Bacteria with Superbug Genes Discovered in the U.S.

Bacteria with Superbug Genes Discovered in the U.S.

As if E. Coli bacteria weren’t worrisome enough, a team of New Jersey researchers have discovered a new strain that’s putting the medical industry on edge.

The new strain of E. Coli is said to have ‘mobile genes’, making it resistant to two types of antibiotics – the last two that’re widely considered the last-line of defense against the growing totals of superbugs.

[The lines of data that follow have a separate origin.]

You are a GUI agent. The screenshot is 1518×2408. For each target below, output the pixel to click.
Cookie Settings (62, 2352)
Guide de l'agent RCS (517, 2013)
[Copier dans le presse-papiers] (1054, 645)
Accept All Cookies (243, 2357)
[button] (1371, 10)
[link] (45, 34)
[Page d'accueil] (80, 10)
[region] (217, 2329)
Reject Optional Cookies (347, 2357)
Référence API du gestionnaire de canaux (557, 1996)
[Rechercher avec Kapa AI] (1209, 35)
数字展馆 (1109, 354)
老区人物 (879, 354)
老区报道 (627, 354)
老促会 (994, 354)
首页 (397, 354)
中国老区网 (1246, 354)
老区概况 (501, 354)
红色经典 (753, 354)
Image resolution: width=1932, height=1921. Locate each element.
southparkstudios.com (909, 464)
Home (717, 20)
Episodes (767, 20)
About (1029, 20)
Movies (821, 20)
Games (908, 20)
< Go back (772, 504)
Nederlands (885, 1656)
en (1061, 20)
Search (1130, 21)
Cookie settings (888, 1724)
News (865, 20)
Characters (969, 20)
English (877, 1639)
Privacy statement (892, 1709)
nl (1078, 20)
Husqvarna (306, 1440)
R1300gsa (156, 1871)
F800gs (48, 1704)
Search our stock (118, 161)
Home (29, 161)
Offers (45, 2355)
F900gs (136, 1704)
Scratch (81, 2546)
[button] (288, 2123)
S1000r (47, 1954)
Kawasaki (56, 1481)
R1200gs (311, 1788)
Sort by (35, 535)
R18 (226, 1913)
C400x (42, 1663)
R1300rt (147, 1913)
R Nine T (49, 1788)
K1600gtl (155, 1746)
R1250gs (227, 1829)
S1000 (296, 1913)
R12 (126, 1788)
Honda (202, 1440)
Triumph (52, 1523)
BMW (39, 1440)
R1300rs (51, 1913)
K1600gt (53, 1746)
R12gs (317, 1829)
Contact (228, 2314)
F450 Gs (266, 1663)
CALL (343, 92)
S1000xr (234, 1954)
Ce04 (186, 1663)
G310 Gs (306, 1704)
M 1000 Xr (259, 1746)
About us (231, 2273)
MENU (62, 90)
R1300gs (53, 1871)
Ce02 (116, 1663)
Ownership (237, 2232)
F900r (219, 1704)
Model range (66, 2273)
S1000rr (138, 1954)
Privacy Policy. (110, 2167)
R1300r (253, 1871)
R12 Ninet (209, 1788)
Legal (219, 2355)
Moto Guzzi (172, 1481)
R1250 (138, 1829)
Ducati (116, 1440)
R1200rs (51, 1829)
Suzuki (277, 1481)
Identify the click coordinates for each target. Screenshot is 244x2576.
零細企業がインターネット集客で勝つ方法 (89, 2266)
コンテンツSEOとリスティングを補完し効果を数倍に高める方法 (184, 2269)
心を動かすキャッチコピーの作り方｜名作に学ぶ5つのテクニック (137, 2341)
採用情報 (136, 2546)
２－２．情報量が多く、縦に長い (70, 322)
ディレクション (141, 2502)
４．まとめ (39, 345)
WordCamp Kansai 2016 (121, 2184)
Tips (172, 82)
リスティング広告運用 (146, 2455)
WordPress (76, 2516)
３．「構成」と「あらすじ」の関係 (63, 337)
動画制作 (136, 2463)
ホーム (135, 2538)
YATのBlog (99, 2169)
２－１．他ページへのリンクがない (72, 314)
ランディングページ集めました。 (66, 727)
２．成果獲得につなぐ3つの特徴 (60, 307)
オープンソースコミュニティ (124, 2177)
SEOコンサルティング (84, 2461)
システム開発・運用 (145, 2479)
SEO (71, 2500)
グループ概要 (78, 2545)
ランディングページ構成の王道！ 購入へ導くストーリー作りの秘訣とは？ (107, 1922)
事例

The N.J. team says they unearthed the strain in a 76-year-old woman who was treated for a complicated urinary tract infection two years ago. Revisiting the strain today, the researchers noticed the bacterium housing mcr-1 – a gene that blocks the effectiveness of carbapenems. Carbapenems are the most reliable antibiotics available on the market today, with many of today’s bacteria and viruses resistant to alternative antibiotics.

“The good news is that this did not cause a major outbreak of drug-resistant infection,” said senior study author Barry Kreiswirth, director of the Public Health Research Institute Tuberculosis Center at Rutgers University in Newark, New Jersey.

The bad news? While the patient was successfully treated (no, that’s not the bad news), researchers are deeply concerned that the bacterium has the potential to one day spread, and become a new, unanswerable superbug.

The study was published in mBio, an online open-access journal of the American Society for Microbiology.